= Thomas Magnus =

English priest and diplomat

Thomas Magnus (1463/4–1550) was an English churchman, administrator and diplomat.

==Life==
Archdeacon of the East Riding of Yorkshire 1504, Magnus was employed on diplomatic missions 1509–19 and 1524–7. He was present at the Field of the Cloth of Gold 1520, and was made Privy councillor about 1520. Awarded a doctorate by the University of Oxford 1520, he became canon of Windsor 1520–49, Prebendary of Lincoln Cathedral 1522–48, paymaster of the forces and treasurer of the wars in the north 1523, and custodian of St Leonard's Hospital, York 1529. He was also the founder of the Thomas Magnus Grammar School, Newark c. 1530.

When the "Valor Ecclesiasticus" was drawn up in 1534, Thomas Magnus was warden of Sibthorpe. Regarding Sibthorpe College, "we have some evidence of the dimensions of the building in a letter written by Thomas Magnus, who was warden of the college in the reign of Henry VIII, to Cardinal Wolsey."

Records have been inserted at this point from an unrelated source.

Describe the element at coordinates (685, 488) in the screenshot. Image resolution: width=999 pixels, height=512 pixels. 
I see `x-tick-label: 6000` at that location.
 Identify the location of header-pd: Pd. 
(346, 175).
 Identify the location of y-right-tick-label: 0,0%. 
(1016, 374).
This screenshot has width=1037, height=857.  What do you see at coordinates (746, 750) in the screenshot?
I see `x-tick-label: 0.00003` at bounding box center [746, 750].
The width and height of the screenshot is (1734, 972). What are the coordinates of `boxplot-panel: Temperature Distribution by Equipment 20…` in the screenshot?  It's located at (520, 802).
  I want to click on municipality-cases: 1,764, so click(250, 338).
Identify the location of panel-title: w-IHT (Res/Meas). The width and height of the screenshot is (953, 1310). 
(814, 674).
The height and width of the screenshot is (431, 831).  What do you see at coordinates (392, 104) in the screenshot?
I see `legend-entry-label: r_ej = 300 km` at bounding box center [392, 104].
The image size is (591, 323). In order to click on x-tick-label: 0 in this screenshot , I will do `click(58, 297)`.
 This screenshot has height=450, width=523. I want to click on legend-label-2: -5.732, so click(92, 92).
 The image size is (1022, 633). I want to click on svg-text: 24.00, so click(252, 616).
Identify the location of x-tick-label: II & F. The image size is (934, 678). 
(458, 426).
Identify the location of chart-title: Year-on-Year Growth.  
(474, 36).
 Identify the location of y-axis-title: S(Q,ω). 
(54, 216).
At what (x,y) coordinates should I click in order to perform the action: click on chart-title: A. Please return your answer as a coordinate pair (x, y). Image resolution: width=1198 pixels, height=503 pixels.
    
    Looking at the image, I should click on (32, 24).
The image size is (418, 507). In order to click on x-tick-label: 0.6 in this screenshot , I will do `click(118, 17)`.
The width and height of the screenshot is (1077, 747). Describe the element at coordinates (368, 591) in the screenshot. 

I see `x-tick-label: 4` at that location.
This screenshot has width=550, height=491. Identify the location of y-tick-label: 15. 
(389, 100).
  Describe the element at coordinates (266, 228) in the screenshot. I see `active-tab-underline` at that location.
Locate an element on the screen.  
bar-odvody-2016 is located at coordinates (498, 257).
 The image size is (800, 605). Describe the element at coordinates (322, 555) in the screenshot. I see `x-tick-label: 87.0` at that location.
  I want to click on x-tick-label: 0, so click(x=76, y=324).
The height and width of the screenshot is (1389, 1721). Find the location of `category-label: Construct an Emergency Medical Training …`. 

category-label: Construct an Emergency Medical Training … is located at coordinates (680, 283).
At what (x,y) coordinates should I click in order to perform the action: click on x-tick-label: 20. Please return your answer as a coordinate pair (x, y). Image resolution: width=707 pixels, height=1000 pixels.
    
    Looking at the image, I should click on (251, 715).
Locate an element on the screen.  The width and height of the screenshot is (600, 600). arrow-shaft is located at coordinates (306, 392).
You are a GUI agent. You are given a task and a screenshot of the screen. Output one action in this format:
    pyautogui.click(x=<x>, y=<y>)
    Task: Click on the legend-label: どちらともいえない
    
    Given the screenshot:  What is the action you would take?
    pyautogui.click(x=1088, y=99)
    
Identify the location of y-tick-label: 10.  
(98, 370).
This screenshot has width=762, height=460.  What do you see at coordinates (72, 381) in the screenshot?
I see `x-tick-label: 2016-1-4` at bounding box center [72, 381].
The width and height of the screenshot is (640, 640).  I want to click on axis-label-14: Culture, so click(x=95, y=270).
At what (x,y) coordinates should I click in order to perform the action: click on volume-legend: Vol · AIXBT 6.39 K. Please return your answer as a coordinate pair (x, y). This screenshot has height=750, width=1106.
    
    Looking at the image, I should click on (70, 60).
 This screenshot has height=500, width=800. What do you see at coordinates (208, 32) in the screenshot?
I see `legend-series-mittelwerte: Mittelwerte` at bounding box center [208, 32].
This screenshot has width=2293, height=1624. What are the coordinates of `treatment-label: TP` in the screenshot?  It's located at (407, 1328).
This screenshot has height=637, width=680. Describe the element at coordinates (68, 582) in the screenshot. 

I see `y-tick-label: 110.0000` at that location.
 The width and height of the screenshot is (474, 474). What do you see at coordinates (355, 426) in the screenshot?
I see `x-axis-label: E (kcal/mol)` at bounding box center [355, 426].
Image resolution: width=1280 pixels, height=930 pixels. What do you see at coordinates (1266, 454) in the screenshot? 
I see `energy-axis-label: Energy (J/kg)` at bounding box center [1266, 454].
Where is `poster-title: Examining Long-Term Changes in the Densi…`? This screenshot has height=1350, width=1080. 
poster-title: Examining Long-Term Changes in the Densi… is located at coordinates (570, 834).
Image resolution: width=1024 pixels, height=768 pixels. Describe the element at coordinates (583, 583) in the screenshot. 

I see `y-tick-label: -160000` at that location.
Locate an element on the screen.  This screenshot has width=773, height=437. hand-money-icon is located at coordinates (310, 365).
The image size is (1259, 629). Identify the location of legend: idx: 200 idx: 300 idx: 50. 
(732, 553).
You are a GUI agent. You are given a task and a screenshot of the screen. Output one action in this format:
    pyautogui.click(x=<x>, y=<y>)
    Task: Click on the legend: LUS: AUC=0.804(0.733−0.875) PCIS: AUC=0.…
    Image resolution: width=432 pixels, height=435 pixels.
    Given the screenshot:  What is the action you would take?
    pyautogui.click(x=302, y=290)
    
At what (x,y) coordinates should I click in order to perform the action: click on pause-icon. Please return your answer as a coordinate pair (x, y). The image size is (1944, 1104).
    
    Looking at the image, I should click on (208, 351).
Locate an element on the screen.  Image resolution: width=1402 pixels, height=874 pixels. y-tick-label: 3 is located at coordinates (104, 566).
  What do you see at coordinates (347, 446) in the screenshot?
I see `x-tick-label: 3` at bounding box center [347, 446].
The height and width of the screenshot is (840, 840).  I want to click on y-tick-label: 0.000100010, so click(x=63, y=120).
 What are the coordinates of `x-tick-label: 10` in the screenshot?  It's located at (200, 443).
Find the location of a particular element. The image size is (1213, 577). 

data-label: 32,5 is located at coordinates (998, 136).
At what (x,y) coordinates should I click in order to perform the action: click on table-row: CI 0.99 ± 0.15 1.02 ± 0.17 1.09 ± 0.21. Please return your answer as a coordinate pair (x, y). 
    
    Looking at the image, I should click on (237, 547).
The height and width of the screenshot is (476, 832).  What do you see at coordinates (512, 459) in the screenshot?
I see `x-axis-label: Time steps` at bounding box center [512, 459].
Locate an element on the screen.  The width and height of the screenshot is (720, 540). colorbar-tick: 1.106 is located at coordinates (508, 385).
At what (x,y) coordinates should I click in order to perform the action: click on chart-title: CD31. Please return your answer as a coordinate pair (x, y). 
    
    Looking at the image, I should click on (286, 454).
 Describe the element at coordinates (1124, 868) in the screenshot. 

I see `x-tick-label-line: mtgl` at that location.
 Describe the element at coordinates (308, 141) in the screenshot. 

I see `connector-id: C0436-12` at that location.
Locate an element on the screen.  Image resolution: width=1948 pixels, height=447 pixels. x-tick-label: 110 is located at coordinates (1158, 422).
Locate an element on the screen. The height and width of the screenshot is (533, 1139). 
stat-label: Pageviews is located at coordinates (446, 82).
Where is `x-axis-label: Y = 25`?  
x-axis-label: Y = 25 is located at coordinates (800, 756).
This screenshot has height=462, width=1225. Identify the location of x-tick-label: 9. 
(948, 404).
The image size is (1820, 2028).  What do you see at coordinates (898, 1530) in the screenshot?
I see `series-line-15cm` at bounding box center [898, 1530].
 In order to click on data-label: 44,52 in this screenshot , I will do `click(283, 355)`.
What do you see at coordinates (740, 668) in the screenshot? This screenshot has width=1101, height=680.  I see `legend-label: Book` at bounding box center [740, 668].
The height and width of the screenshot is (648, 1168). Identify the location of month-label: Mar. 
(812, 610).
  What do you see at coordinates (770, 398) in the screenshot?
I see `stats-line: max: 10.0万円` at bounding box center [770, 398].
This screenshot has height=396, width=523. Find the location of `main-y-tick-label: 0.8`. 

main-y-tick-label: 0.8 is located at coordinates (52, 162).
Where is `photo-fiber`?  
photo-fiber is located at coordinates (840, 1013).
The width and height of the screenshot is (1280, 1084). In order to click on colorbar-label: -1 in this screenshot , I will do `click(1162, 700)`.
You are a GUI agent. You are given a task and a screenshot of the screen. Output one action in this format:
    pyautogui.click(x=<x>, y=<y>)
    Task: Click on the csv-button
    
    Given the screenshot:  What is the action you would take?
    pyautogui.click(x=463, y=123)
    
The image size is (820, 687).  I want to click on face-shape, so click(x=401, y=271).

Magnus died on 18 August 1550, and is buried in Sessay in the North Riding of Yorkshire, his epitaph reads "Here lyeth Mr Thomas Magnus, arch-deacon of the East Riding in the metropolitan church of York, and parson of this church, which died the 18th day of August, anno domino 1550, whose soul God pardon."

==Mission to Scotland==
After waiting at Newcastle for instructions from Henry VIII and Wolsey, and a Scottish safe-conduct, Magnus and Roger Radclyff arrived in Edinburgh on 29 October 1524. They delivered letters to James V and Margaret Tudor at Holyroodhouse on All Saint's day. Then trumpets and shawms blew, and the court went into the Abbey for mass, during which James V read the letters with Gavin Dunbar. After mass, Magnus and Radclyff gave James a sword and a coat of cloth-of-gold, gifts from Henry VIII. James put on the coat straight away. Magnus visited Margaret Tudor at Perth in March 1525, bringing certain news of the defeat of Francis I of France at Pavia and a letter from Henry VIII that made her weep uncontrollably for an hour. In April Magnus claimed that James V had told him he would rather be in England with his uncle than in Scotland, and Margaret agreed.

Magnus was in Scotland in August and September 1525. He wrote that when James V received a gift of a silver dagger from the Duke of Albany he immediately gave it away to a person standing nearby, an apparent insult to the Duke. French ambassadors were kept waiting at Leith for three or four days rather than having a solemn reception. Magnus claimed that James moved to Dalkeith Palace to avoid the French ambassador, Pierre François de Lagarde, sieur de Saignes, President of Toulouse. The news was supposed to indicate that Scotland was moving away from French influences and the 1517 Treaty of Rouen for the king's marriage to a French princess. He wrote to Margaret Tudor who was staying north of Edinburgh that he had spoken with James' former governess or 'mistress' about her political interests. In 1528 he opened the topic of James V marrying Princess Mary with the diplomat Adam Otterburn.